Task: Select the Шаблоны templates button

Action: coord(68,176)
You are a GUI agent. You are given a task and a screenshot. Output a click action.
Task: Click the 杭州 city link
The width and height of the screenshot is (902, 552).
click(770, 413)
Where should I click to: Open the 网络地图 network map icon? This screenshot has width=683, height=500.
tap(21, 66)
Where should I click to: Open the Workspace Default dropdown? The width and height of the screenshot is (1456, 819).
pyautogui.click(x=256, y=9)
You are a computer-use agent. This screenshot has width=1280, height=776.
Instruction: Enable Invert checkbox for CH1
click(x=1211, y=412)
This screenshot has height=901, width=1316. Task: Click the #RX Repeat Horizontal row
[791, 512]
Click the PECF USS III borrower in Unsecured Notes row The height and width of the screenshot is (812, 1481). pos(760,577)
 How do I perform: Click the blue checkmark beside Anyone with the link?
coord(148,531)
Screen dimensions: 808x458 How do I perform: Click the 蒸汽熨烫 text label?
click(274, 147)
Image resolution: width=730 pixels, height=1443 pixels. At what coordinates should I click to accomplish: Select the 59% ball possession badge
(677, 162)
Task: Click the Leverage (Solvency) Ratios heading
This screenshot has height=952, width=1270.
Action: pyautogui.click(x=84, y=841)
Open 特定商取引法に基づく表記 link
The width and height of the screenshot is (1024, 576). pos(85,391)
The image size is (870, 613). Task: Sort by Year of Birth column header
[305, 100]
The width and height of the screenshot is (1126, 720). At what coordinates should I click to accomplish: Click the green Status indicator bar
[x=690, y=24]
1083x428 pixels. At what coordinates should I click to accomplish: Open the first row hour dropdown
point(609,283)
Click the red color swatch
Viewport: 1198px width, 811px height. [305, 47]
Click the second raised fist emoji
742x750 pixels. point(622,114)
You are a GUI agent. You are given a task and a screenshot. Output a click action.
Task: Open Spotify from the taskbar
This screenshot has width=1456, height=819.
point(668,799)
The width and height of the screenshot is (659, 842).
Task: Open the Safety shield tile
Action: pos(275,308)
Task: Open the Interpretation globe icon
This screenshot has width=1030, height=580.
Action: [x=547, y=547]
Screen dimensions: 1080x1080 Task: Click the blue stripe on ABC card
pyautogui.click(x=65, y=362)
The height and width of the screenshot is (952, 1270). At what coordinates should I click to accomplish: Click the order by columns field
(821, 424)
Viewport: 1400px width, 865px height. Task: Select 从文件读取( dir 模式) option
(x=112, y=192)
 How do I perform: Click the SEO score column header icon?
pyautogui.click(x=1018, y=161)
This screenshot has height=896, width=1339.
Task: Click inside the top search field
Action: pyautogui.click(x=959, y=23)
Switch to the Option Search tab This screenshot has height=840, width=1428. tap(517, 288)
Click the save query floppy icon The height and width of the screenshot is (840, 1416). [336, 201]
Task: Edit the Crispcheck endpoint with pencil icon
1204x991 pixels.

* * *

Render every line of the rows above as a JSON list of strings, one string per line, with blank lines left out.

[
  "Task: Select the Шаблоны templates button",
  "Action: coord(68,176)",
  "You are a GUI agent. You are given a task and a screenshot. Output a click action.",
  "Task: Click the 杭州 city link",
  "The width and height of the screenshot is (902, 552).",
  "click(770, 413)",
  "Where should I click to: Open the 网络地图 network map icon? This screenshot has width=683, height=500.",
  "tap(21, 66)",
  "Where should I click to: Open the Workspace Default dropdown? The width and height of the screenshot is (1456, 819).",
  "pyautogui.click(x=256, y=9)",
  "You are a computer-use agent. This screenshot has width=1280, height=776.",
  "Instruction: Enable Invert checkbox for CH1",
  "click(x=1211, y=412)",
  "This screenshot has height=901, width=1316. Task: Click the #RX Repeat Horizontal row",
  "[791, 512]",
  "Click the PECF USS III borrower in Unsecured Notes row The height and width of the screenshot is (812, 1481). pos(760,577)",
  " How do I perform: Click the blue checkmark beside Anyone with the link?",
  "coord(148,531)",
  "Screen dimensions: 808x458 How do I perform: Click the 蒸汽熨烫 text label?",
  "click(274, 147)",
  "Image resolution: width=730 pixels, height=1443 pixels. At what coordinates should I click to accomplish: Select the 59% ball possession badge",
  "(677, 162)",
  "Task: Click the Leverage (Solvency) Ratios heading",
  "This screenshot has height=952, width=1270.",
  "Action: pyautogui.click(x=84, y=841)",
  "Open 特定商取引法に基づく表記 link",
  "The width and height of the screenshot is (1024, 576). pos(85,391)",
  "The image size is (870, 613). Task: Sort by Year of Birth column header",
  "[305, 100]",
  "The width and height of the screenshot is (1126, 720). At what coordinates should I click to accomplish: Click the green Status indicator bar",
  "[x=690, y=24]",
  "1083x428 pixels. At what coordinates should I click to accomplish: Open the first row hour dropdown",
  "point(609,283)",
  "Click the red color swatch",
  "Viewport: 1198px width, 811px height. [305, 47]",
  "Click the second raised fist emoji",
  "742x750 pixels. point(622,114)",
  "You are a GUI agent. You are given a task and a screenshot. Output a click action.",
  "Task: Open Spotify from the taskbar",
  "This screenshot has width=1456, height=819.",
  "point(668,799)",
  "The width and height of the screenshot is (659, 842).",
  "Task: Open the Safety shield tile",
  "Action: pos(275,308)",
  "Task: Open the Interpretation globe icon",
  "This screenshot has width=1030, height=580.",
  "Action: [x=547, y=547]",
  "Screen dimensions: 1080x1080 Task: Click the blue stripe on ABC card",
  "pyautogui.click(x=65, y=362)",
  "The height and width of the screenshot is (952, 1270). At what coordinates should I click to accomplish: Click the order by columns field",
  "(821, 424)",
  "Viewport: 1400px width, 865px height. Task: Select 从文件读取( dir 模式) option",
  "(x=112, y=192)",
  " How do I perform: Click the SEO score column header icon?",
  "pyautogui.click(x=1018, y=161)",
  "This screenshot has height=896, width=1339.",
  "Task: Click inside the top search field",
  "Action: pyautogui.click(x=959, y=23)",
  "Switch to the Option Search tab This screenshot has height=840, width=1428. tap(517, 288)",
  "Click the save query floppy icon The height and width of the screenshot is (840, 1416). [336, 201]",
  "Task: Edit the Crispcheck endpoint with pencil icon",
  "1204x991 pixels."
]